*Excerpted passage*.

--

At the time when staff and students returned to school in September last year, there were no confirmed cases of COVID-19 in Haliburton County, with 15 cases since March being reported as resolved, and the province reporting just more than 300 cases on Sept. 14. Returning to school now, on Jan. 25, there were seven current cases of COVID-19 in Haliburton County reported in the week prior, and the province was reporting confirmed COVID-19 cases that had decreased from a week prior, with a rolling average standing at just over 2,700.

In the evening on Jan. 22, TLDSB sent information reminding parents of the in-person start date of Jan. 25, and noting the standard health and safety measures that have been in place throughout the school year thus far as well as new measures that have put in place.

As before, parents and guardians must screen their child for symptoms every day before they come to school using a Ministry of Health Ontario COVID-19 self-assessment tool and students in all grades are required to wear a mask at school and on the school bus.

A new measure is that elementary students should wear masks outside during recess and breaks, with students needing a mask break to be given a designated space that maintains a minimum six feet distance from others. Also new, is that secondary students outside on school property or leaving the property for breaks must wear a mask, and are not to congregate in groups larger than five and outside of their cohort.

“We are still in a stay-at-home order,” reads the note home to TLDSB families. “Therefore, please do not congregate before and after school.”

Public schools closed in Ontario last year on March 13, as the novel coronavirus first began to spread across Ontario. Schools opened again in September, with about 15 per cent of students in the TLDSB region opting to study virtually through the board’s online program.

--

*Check your understanding*.
1. In the article above on Haliburton County students returning to school, what share of students in the TLDSB region chose to study virtually when schools reopened in September?
2. Write the next part of the article above on Haliburton County students returning to school, picking up right after its final sentence.

--

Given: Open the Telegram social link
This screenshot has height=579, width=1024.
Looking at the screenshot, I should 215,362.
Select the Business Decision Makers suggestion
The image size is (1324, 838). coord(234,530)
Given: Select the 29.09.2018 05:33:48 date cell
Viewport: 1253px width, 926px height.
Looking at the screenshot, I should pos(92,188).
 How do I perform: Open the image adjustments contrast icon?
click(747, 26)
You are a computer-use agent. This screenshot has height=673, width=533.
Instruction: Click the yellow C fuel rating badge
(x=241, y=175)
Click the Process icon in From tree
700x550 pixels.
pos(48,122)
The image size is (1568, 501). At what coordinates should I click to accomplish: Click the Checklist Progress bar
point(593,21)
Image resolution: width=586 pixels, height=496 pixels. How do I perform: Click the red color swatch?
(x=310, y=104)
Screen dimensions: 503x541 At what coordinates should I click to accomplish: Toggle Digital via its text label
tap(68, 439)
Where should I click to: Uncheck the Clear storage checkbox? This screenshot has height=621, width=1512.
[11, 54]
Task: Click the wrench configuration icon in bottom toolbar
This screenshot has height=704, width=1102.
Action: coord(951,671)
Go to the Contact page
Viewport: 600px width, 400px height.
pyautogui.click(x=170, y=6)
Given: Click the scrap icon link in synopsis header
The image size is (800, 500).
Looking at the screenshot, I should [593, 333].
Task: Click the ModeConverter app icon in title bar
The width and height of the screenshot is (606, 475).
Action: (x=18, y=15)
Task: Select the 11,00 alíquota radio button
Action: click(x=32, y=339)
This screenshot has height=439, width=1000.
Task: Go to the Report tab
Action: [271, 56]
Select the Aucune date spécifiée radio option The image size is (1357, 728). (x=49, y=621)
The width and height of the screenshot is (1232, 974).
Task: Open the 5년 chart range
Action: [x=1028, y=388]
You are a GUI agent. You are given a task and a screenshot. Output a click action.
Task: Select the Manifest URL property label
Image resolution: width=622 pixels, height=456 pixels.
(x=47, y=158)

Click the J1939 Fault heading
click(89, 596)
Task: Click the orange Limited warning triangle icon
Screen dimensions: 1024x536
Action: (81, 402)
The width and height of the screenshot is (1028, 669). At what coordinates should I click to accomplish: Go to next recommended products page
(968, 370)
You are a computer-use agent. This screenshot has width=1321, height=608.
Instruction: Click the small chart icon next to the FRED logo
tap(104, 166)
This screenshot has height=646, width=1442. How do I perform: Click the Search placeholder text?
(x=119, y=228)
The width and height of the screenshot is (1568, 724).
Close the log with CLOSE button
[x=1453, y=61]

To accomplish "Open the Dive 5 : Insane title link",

--

*Answers for this exercise*.
1. About 15 percent.

2.
Schools in Grey-Bruce Health Unit; Hastings and Prince Edward Counties Health Unit; Kingston, Frontenac and Lennox and Addington Health Unit; Leeds, Grenville and Lanark District Health Unit; Peterborough Public Health; Renfrew County and District Health Unit and the Haliburton, Kawartha, Pine Ridge District Health Unit were expected to return to in-person learning on Monday. Schools in the Toronto, Peel Region, York Region, Windsor-Essex County and Hamilton public health units will be teaching classes remotely until Feb. 10. Students in northern Ontario were able to return to in-person learning earlier, however some health units opted instead to extend remote learning for students. The provincial government has said that in-person school attendance is optional for the 2020-2021 school year for both elementary and secondary students.

“This allows you to make decisions that work best for your family,” reads the Ontario.ca website. Remote learning, either synchronous or asynchronous, or paper-based learning is available through TLDSB.

For more information about local cases visit www.hkpr.on.ca.
For more information about COVID-19 cases in schools and child care centres visit www.ontario.ca/page/covid-19-cases-schools-and-child-care-centres. Since March, 7,324 school-related cases and 1,632 confirmed cases in child care centres and homes have been reported on that site.

TLDSB COVID-19 information and updates can be found at tldsb.ca/covid19/.